◆ Try it
Where the line containing "The image size is (379, 233)." appears, start repeating, and continue exactly through the last line below, adding nothing. Include no pictures.

▼

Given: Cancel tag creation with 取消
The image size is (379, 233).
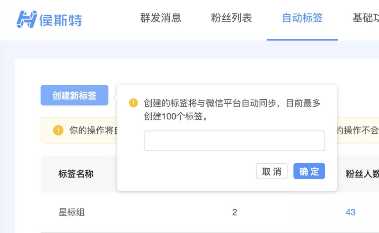Looking at the screenshot, I should pyautogui.click(x=271, y=171).
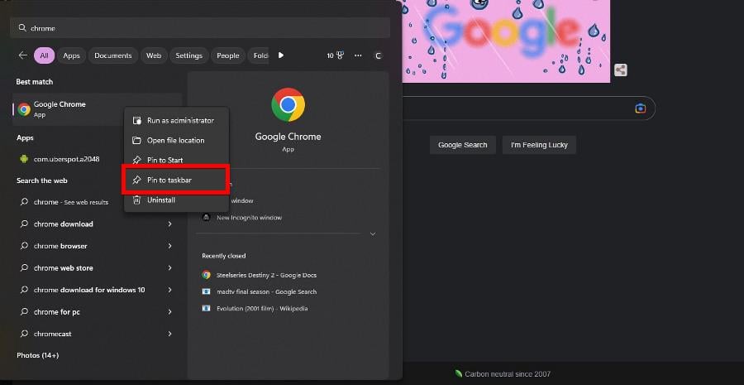The width and height of the screenshot is (744, 385).
Task: Go back using the left arrow
Action: tap(22, 55)
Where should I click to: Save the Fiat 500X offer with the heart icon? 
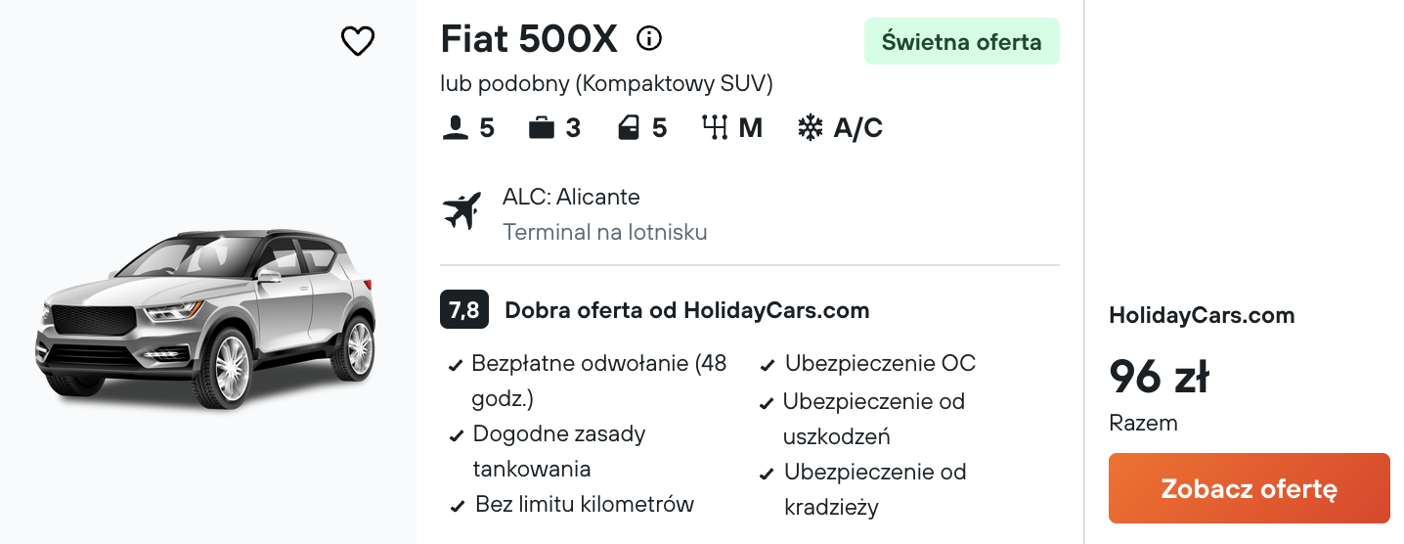pos(358,41)
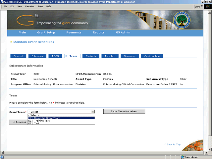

▲

◆ Expected answer
The image size is (379, 233).
Looking at the screenshot, I should pyautogui.click(x=271, y=171).
The width and height of the screenshot is (744, 385).
Task: Go back using the left arrow
Action: tap(22, 55)
Where should I click to: Save the Fiat 500X offer with the heart icon? 
pos(358,41)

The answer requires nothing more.